Every line of the material must be reproduced exactly.
----------------------------------------
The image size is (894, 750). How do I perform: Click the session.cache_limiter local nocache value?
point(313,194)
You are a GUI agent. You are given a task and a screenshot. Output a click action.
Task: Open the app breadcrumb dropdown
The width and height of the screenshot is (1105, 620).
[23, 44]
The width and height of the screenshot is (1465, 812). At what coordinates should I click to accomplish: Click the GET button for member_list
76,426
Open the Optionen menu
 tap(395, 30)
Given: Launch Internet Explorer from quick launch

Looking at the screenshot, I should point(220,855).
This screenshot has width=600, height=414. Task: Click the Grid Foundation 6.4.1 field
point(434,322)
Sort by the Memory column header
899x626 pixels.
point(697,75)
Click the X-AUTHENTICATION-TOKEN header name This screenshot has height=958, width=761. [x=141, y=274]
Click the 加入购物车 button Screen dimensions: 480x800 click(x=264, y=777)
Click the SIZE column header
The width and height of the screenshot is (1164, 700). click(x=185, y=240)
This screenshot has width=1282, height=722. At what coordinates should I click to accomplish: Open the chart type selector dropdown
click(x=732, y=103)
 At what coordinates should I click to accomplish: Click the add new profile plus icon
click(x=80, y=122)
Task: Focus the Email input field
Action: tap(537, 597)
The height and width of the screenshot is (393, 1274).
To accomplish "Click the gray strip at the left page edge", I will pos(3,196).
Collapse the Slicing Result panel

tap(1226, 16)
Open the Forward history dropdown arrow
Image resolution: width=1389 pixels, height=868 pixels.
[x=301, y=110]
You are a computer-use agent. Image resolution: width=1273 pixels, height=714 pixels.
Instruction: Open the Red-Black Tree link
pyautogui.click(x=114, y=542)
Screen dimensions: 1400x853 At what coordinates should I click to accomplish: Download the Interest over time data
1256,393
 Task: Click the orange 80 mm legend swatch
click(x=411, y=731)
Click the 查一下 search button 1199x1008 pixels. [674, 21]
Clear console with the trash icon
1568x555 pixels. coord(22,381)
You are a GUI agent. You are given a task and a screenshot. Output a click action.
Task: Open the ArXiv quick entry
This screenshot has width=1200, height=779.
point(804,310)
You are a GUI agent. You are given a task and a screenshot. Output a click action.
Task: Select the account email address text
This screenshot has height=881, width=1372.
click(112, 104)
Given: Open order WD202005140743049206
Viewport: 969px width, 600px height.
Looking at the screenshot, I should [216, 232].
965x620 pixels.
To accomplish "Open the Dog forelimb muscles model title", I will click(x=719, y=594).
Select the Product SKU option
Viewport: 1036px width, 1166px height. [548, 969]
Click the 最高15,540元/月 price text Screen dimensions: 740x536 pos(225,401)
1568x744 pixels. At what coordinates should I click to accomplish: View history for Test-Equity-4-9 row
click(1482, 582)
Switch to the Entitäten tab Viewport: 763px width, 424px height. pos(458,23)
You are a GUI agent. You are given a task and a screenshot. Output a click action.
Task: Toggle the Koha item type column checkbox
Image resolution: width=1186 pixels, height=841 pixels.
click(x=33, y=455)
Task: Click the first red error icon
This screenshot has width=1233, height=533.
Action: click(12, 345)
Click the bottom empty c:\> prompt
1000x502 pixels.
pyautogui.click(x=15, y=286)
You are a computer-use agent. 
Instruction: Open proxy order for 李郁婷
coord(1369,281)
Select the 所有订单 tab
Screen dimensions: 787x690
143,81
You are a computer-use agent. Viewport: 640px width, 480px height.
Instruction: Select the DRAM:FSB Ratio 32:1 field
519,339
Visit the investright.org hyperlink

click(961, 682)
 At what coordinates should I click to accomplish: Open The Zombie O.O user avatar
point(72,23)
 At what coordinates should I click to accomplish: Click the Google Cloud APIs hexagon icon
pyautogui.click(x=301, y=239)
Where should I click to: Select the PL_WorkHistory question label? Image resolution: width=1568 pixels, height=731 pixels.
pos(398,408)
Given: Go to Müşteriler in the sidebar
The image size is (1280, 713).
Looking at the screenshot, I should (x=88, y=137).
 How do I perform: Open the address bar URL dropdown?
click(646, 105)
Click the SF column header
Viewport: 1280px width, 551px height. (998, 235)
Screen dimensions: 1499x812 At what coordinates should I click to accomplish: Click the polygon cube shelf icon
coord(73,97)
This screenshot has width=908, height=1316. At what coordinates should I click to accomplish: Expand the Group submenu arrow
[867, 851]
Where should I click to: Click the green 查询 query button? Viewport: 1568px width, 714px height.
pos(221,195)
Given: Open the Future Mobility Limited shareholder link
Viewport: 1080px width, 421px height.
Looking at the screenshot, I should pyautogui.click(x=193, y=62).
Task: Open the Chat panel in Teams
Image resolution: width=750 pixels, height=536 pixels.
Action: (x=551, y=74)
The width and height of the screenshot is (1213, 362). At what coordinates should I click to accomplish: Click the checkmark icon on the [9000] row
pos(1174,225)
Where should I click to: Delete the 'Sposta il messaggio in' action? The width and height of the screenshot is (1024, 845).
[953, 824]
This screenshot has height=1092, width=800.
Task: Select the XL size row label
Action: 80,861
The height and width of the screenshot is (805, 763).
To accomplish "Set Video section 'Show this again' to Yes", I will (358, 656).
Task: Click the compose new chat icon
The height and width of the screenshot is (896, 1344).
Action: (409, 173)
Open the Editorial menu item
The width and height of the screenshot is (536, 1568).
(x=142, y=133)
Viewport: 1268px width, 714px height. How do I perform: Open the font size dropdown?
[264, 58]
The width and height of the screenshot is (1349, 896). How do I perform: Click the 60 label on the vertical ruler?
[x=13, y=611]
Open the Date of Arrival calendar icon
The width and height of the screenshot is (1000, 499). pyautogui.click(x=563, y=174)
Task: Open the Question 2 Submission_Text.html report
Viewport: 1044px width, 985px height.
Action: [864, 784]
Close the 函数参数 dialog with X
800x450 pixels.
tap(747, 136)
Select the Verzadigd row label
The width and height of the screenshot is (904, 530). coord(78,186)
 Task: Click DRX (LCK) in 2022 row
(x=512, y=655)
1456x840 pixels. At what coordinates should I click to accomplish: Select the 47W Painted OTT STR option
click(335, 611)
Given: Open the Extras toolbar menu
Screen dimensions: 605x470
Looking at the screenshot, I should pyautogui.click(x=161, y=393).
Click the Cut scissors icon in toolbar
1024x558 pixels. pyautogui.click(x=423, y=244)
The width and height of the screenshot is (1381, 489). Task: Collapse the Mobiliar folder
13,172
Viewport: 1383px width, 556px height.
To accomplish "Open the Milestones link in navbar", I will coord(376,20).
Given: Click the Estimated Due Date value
----------------------------------------
Written answer:
The image size is (894, 750). How do I perform: Click the session.cache_limiter local nocache value?
point(313,194)
You are a GUI agent. You are given a task and a screenshot. Output a click action.
Task: Open the app breadcrumb dropdown
The width and height of the screenshot is (1105, 620).
[23, 44]
The width and height of the screenshot is (1465, 812). At what coordinates should I click to accomplish: Click the GET button for member_list
76,426
Open the Optionen menu
 tap(395, 30)
Given: Launch Internet Explorer from quick launch

Looking at the screenshot, I should point(220,855).
This screenshot has width=600, height=414. Task: Click the Grid Foundation 6.4.1 field
point(434,322)
Sort by the Memory column header
899x626 pixels.
point(697,75)
Click the X-AUTHENTICATION-TOKEN header name This screenshot has height=958, width=761. [x=141, y=274]
Click the 加入购物车 button Screen dimensions: 480x800 click(x=264, y=777)
Click the SIZE column header
The width and height of the screenshot is (1164, 700). click(x=185, y=240)
This screenshot has width=1282, height=722. At what coordinates should I click to accomplish: Open the chart type selector dropdown
click(x=732, y=103)
 At what coordinates should I click to accomplish: Click the add new profile plus icon
click(x=80, y=122)
Task: Focus the Email input field
Action: tap(537, 597)
The height and width of the screenshot is (393, 1274).
To accomplish "Click the gray strip at the left page edge", I will pos(3,196).
Collapse the Slicing Result panel

tap(1226, 16)
Open the Forward history dropdown arrow
Image resolution: width=1389 pixels, height=868 pixels.
[x=301, y=110]
You are a computer-use agent. Image resolution: width=1273 pixels, height=714 pixels.
Instruction: Open the Red-Black Tree link
pyautogui.click(x=114, y=542)
Screen dimensions: 1400x853 At what coordinates should I click to accomplish: Download the Interest over time data
1256,393
 Task: Click the orange 80 mm legend swatch
click(x=411, y=731)
Click the 查一下 search button 1199x1008 pixels. [674, 21]
Clear console with the trash icon
1568x555 pixels. coord(22,381)
You are a GUI agent. You are given a task and a screenshot. Output a click action.
Task: Open the ArXiv quick entry
This screenshot has width=1200, height=779.
point(804,310)
You are a GUI agent. You are given a task and a screenshot. Output a click action.
Task: Select the account email address text
This screenshot has height=881, width=1372.
click(112, 104)
Given: Open order WD202005140743049206
Viewport: 969px width, 600px height.
Looking at the screenshot, I should [216, 232].
965x620 pixels.
To accomplish "Open the Dog forelimb muscles model title", I will click(x=719, y=594).
Select the Product SKU option
Viewport: 1036px width, 1166px height. [548, 969]
Click the 最高15,540元/月 price text Screen dimensions: 740x536 pos(225,401)
1568x744 pixels. At what coordinates should I click to accomplish: View history for Test-Equity-4-9 row
click(1482, 582)
Switch to the Entitäten tab Viewport: 763px width, 424px height. pos(458,23)
You are a GUI agent. You are given a task and a screenshot. Output a click action.
Task: Toggle the Koha item type column checkbox
Image resolution: width=1186 pixels, height=841 pixels.
click(x=33, y=455)
Task: Click the first red error icon
This screenshot has width=1233, height=533.
Action: click(12, 345)
Click the bottom empty c:\> prompt
1000x502 pixels.
pyautogui.click(x=15, y=286)
You are a computer-use agent. 
Instruction: Open proxy order for 李郁婷
coord(1369,281)
Select the 所有订单 tab
Screen dimensions: 787x690
143,81
You are a computer-use agent. Viewport: 640px width, 480px height.
Instruction: Select the DRAM:FSB Ratio 32:1 field
519,339
Visit the investright.org hyperlink

click(961, 682)
 At what coordinates should I click to accomplish: Open The Zombie O.O user avatar
point(72,23)
 At what coordinates should I click to accomplish: Click the Google Cloud APIs hexagon icon
pyautogui.click(x=301, y=239)
Where should I click to: Select the PL_WorkHistory question label? Image resolution: width=1568 pixels, height=731 pixels.
pos(398,408)
Given: Go to Müşteriler in the sidebar
The image size is (1280, 713).
Looking at the screenshot, I should (x=88, y=137).
 How do I perform: Open the address bar URL dropdown?
click(646, 105)
Click the SF column header
Viewport: 1280px width, 551px height. (998, 235)
Screen dimensions: 1499x812 At what coordinates should I click to accomplish: Click the polygon cube shelf icon
coord(73,97)
This screenshot has width=908, height=1316. At what coordinates should I click to accomplish: Expand the Group submenu arrow
[867, 851]
Where should I click to: Click the green 查询 query button? Viewport: 1568px width, 714px height.
pos(221,195)
Given: Open the Future Mobility Limited shareholder link
Viewport: 1080px width, 421px height.
Looking at the screenshot, I should pyautogui.click(x=193, y=62).
Task: Open the Chat panel in Teams
Image resolution: width=750 pixels, height=536 pixels.
Action: (x=551, y=74)
The width and height of the screenshot is (1213, 362). At what coordinates should I click to accomplish: Click the checkmark icon on the [9000] row
pos(1174,225)
Where should I click to: Delete the 'Sposta il messaggio in' action? The width and height of the screenshot is (1024, 845).
[953, 824]
This screenshot has height=1092, width=800.
Task: Select the XL size row label
Action: 80,861
The height and width of the screenshot is (805, 763).
To accomplish "Set Video section 'Show this again' to Yes", I will (358, 656).
Task: Click the compose new chat icon
The height and width of the screenshot is (896, 1344).
Action: (409, 173)
Open the Editorial menu item
The width and height of the screenshot is (536, 1568).
(x=142, y=133)
Viewport: 1268px width, 714px height. How do I perform: Open the font size dropdown?
[264, 58]
The width and height of the screenshot is (1349, 896). How do I perform: Click the 60 label on the vertical ruler?
[x=13, y=611]
Open the Date of Arrival calendar icon
The width and height of the screenshot is (1000, 499). pyautogui.click(x=563, y=174)
Task: Open the Question 2 Submission_Text.html report
Viewport: 1044px width, 985px height.
Action: [864, 784]
Close the 函数参数 dialog with X
800x450 pixels.
tap(747, 136)
Select the Verzadigd row label
The width and height of the screenshot is (904, 530). coord(78,186)
 Task: Click DRX (LCK) in 2022 row
(x=512, y=655)
1456x840 pixels. At what coordinates should I click to accomplish: Select the 47W Painted OTT STR option
click(335, 611)
Given: Open the Extras toolbar menu
Screen dimensions: 605x470
Looking at the screenshot, I should pyautogui.click(x=161, y=393).
Click the Cut scissors icon in toolbar
1024x558 pixels. pyautogui.click(x=423, y=244)
The width and height of the screenshot is (1381, 489). Task: Collapse the Mobiliar folder
13,172
Viewport: 1383px width, 556px height.
To accomplish "Open the Milestones link in navbar", I will coord(376,20).
Given: Click the Estimated Due Date value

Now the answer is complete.